When it comes to winning the battle against competitors, cost optimization is an essential part of an operator’s strategy. Such a strategy must examine costs and requirements at both the macro and micro levels.


Winston Churchill once said that victory should be achieved at all costs. That might be true at times, but when it comes to telecom, it has long been known that expenses are a critical part of any competitive supremacy. No operator can win the market battle without a cost-effective business model.

With network infrastructure as one of the biggest budget items for operators, getting the right cost structure to support such a critical investment is not always a given. Even harder is choosing the best practice to optimize the financial investment in the network—the strategy that will reduce the total cost of ownership while maintaining, or even improving, network performance, both on a macro level (as converging network assets) and the micro level (as reducing the cost of components).

Optimizing the macro level

The design of any optical network affects its return on investment (ROI). This fact is crucial in any service provider’s approach to its business model. For optimum cost-effectiveness, operators have to factor in two main goals that will affect the network design and, eventually, its cost:

  • Increase network flexibility: By making the network flexible enough to adapt to any new service request, at any capacity and any path, operators can reduce time-to-market.
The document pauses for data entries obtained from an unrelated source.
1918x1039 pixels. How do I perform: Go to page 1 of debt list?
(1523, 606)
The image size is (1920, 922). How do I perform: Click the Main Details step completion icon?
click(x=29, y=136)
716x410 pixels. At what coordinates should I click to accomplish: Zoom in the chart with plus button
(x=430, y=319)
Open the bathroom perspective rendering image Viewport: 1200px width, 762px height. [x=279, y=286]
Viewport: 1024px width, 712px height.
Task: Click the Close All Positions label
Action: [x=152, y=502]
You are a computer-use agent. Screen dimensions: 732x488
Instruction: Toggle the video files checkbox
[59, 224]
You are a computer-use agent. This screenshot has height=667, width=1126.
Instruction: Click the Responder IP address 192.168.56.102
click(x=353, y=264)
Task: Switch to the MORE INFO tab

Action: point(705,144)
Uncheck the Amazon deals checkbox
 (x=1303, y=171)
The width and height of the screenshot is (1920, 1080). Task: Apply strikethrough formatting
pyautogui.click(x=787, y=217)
As a result, they can also minimize the cost involved in infrastructure expansion or network reengineering
  • Ensure a smooth transition to an all-IP next-generation network (NGN) infrastructure: In addition to supporting current requirements, the network design also must support future NGN services. This capability vastly increases the long-term efficiency of the network and reduces costs by leveraging past investments

With this in mind, an operator needs to examine four building blocks that meet the demand for architectural optimization.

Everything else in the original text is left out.